Боярин некоторое время глядел на жену, потом помотал головой, потёр крепко ладонью лицо и вздохнул:

   — И давно?

   — Да, говорят, уж от груди отняла.

   — Что же ты раньше молчала?

   — Так сваты как снег на голову. Я было понадеялась, что передумали Милославские-то, коли такое дело...

   — Как же, передумают, ежели я за Алёной, почитай, волость даю. Она поболе ихнего удельного княжества... Шевлюга, говоришь?

   — Шевлюга.

   — Алёна-то знает?

   — Бог её ведает, о чём они там, в девичьих да на посиделках, промеж себя говорят.

   — А вот я тебя сейчас плёткой!

   — За что, батюшка?

   — За то, что своим молчанием меня дураком выставила. Я сватам сказал: дочь душой к монастырю склонна.
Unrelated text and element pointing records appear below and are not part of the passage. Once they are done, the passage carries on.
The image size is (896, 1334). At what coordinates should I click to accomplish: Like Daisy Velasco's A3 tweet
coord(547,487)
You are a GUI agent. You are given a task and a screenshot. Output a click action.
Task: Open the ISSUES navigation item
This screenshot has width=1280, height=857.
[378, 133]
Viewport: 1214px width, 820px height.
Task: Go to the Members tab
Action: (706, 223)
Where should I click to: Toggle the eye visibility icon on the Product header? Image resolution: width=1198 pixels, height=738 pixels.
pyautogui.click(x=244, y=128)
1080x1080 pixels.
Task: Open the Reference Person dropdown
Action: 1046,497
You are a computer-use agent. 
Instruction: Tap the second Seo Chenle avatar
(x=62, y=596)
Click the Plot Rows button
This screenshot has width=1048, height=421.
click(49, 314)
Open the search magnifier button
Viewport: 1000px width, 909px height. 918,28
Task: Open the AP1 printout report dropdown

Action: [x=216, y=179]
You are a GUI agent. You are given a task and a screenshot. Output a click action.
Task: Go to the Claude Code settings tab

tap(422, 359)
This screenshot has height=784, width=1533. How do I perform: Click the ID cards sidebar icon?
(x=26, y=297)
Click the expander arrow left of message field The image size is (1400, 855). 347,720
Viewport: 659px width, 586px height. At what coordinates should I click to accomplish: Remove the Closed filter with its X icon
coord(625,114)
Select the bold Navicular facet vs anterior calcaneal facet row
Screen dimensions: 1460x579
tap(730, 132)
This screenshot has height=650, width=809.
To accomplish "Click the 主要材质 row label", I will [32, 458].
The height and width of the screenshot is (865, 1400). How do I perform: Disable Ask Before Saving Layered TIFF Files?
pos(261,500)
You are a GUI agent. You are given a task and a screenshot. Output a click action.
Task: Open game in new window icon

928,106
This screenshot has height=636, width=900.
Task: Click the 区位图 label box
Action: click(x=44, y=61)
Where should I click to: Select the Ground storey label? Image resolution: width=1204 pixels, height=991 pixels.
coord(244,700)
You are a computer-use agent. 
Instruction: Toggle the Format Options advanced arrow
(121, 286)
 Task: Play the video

   — Сегодня склонна, завтра нет, — повторила боярыня. — Ты старику Милославскому шепни: мне, мол, шевлюгиных внучат не надо. Сраму ему, дескать, не хотел, потому и сказал про монастырь.

   — Вот дела... ну и ну... — Корней ещё раз тяжело вздохнул и опустил голову на высокую грудь жены. Та принялась перебирать мокрые кудри, поглаживать могучую шею. Боярин приподнялся и задул светильник.